=== Exercise objective ===
There are pictures in the records below; leave them out and set down exactly the lines from the one holding "Given: Click the 'noerror = false' line" through the one holding "Given: Click the active".

*** Supplied data Section Begins ***

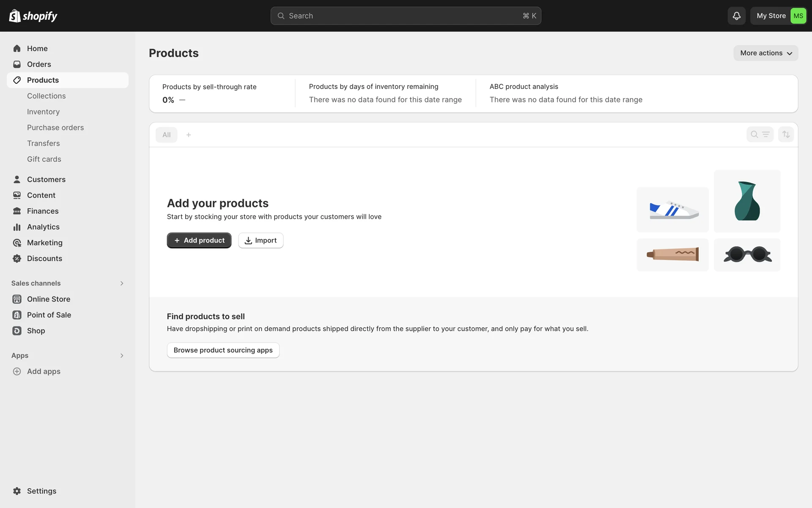Click the top Search field
The image size is (812, 508).
[406, 16]
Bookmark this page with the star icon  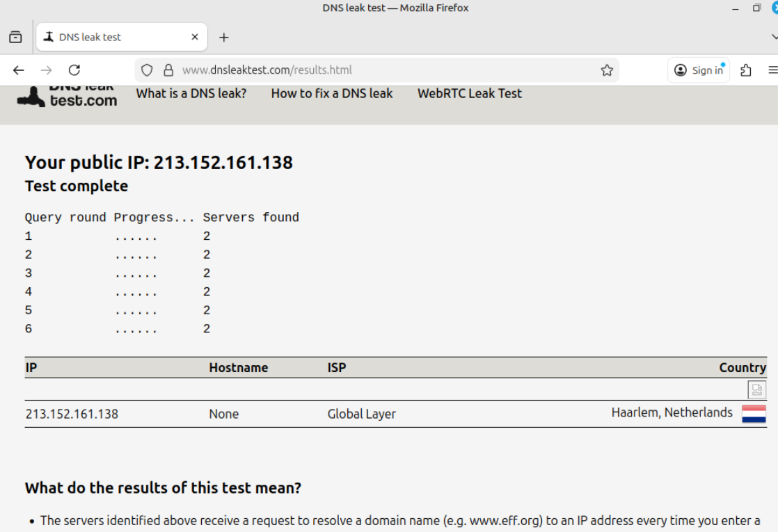click(607, 70)
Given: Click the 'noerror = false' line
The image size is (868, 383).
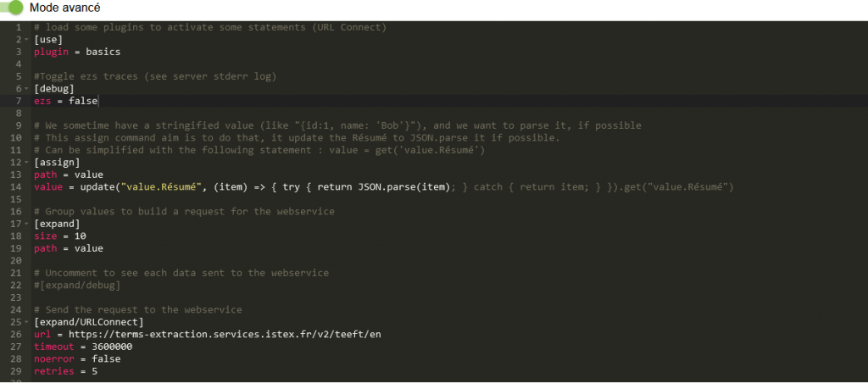Looking at the screenshot, I should 77,358.

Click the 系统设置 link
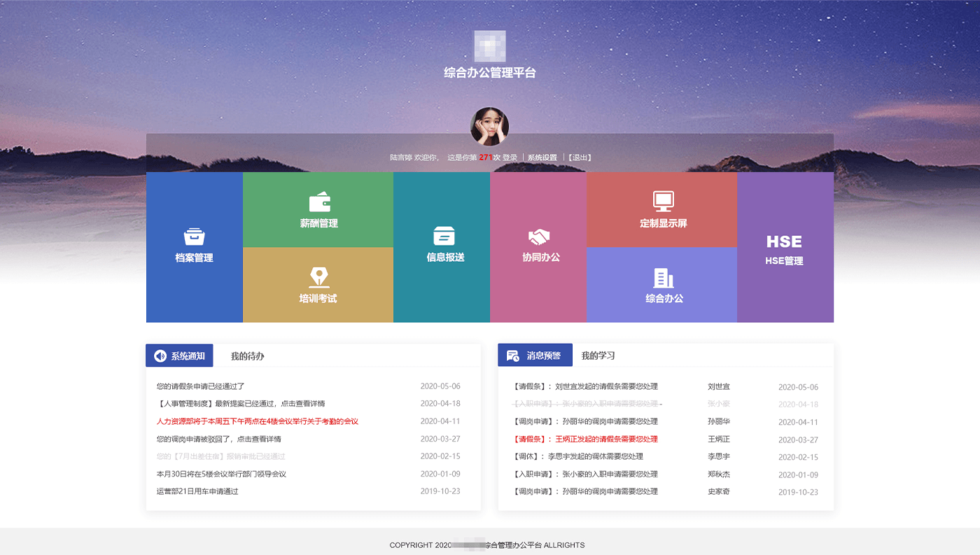click(x=542, y=157)
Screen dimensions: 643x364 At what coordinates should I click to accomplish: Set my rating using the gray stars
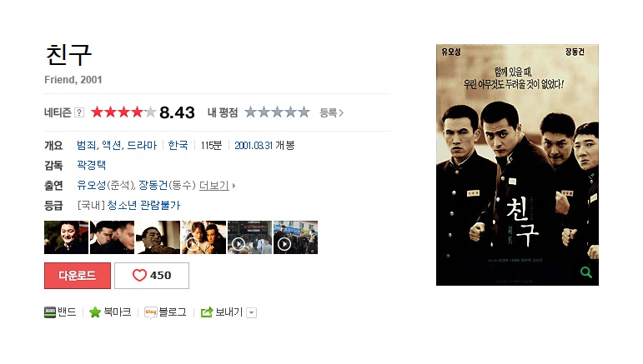[277, 112]
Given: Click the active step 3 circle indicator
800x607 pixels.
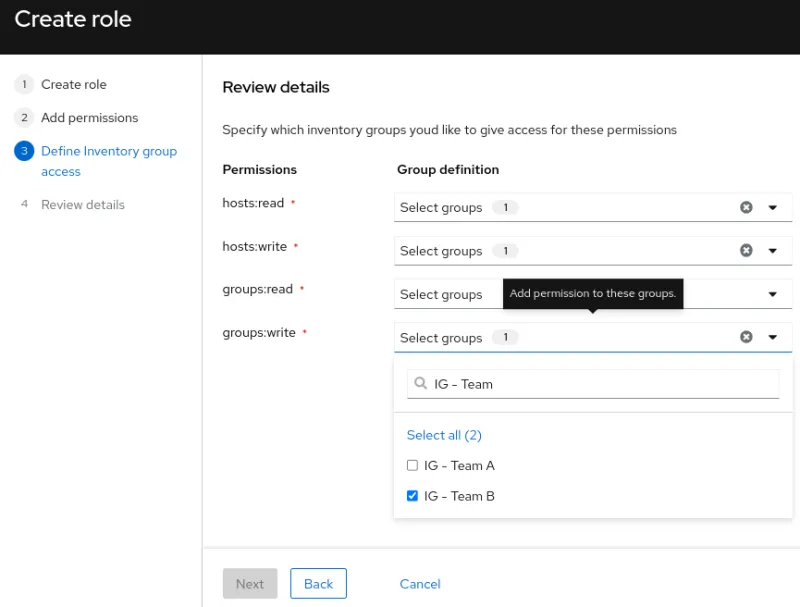Looking at the screenshot, I should pyautogui.click(x=22, y=151).
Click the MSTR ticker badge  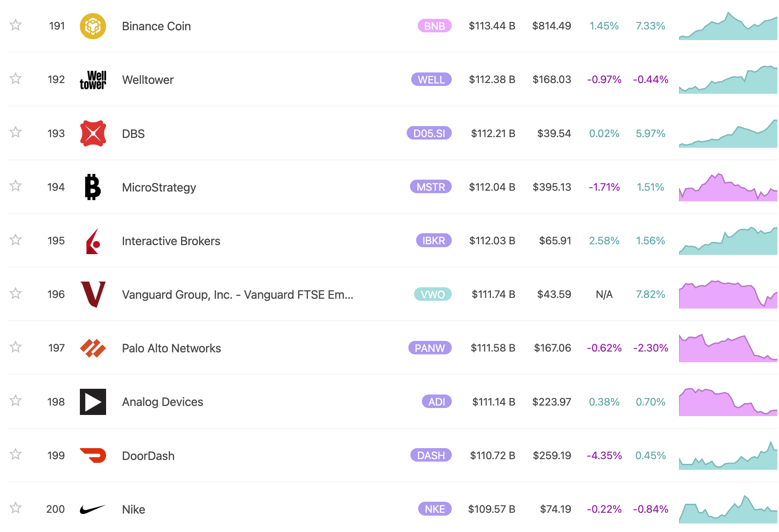click(431, 187)
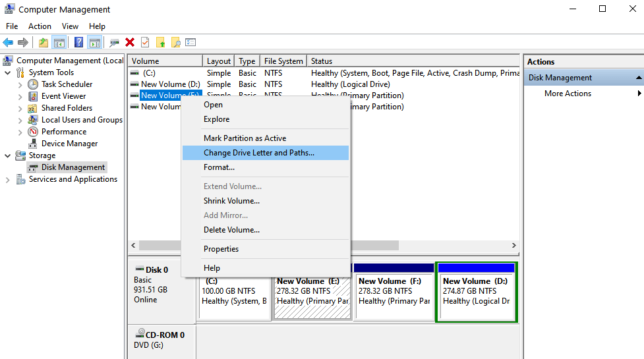The width and height of the screenshot is (644, 359).
Task: Expand the Event Viewer tree node
Action: click(x=19, y=96)
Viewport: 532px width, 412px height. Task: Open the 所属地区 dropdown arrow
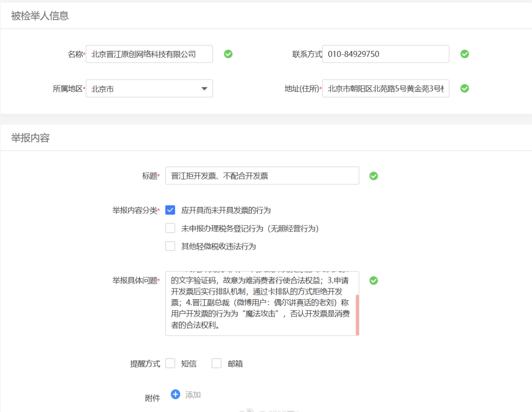click(x=204, y=89)
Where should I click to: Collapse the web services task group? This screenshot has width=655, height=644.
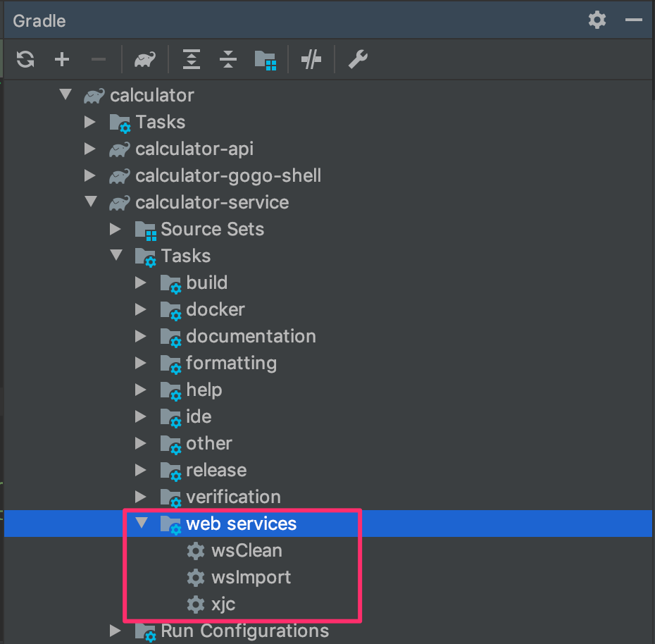point(142,522)
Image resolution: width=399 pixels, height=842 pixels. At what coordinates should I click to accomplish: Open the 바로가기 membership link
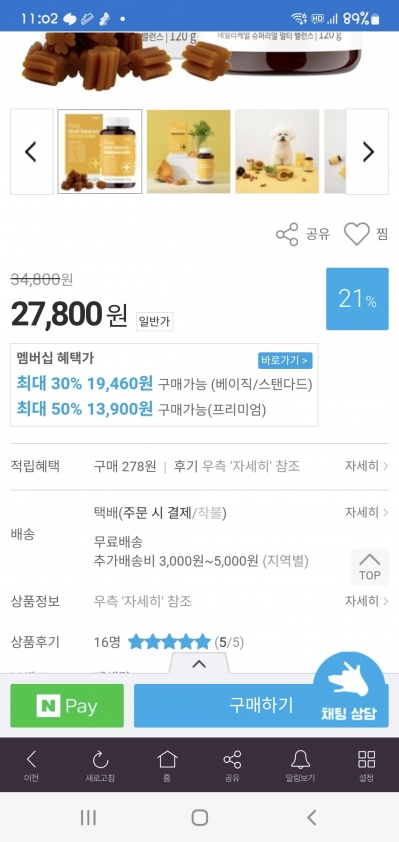[x=285, y=360]
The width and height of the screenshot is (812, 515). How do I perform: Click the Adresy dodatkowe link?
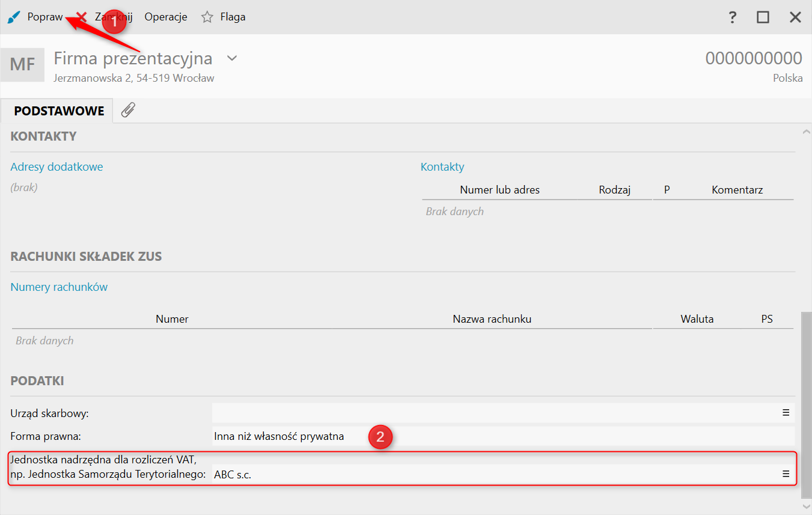pos(56,167)
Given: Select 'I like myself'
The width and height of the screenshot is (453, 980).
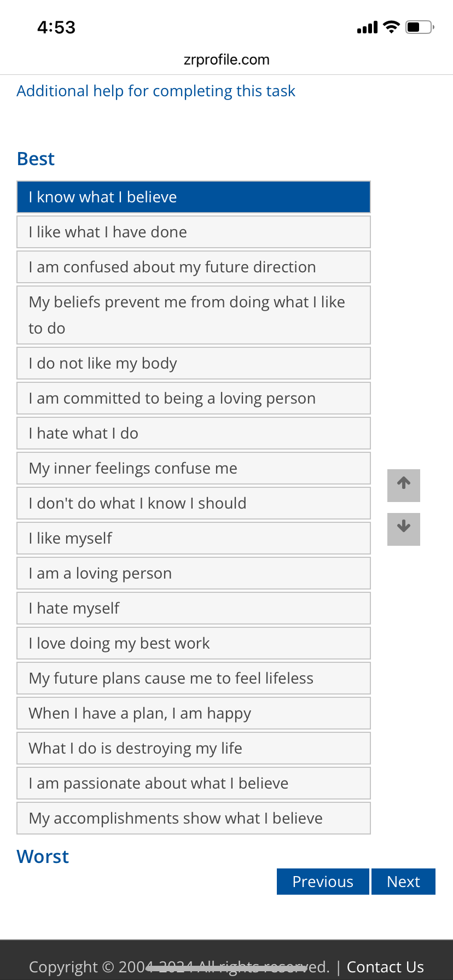Looking at the screenshot, I should (x=193, y=538).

*** Supplied data Section Ends ***

=== Solution ===
Given: Click the 'noerror = false' line
The image size is (868, 383).
Looking at the screenshot, I should 77,358.

Click the 系统设置 link
click(x=542, y=157)
Screen dimensions: 643x364 At what coordinates should I click to accomplish: Set my rating using the gray stars
[277, 112]
Given: Click the active step 3 circle indicator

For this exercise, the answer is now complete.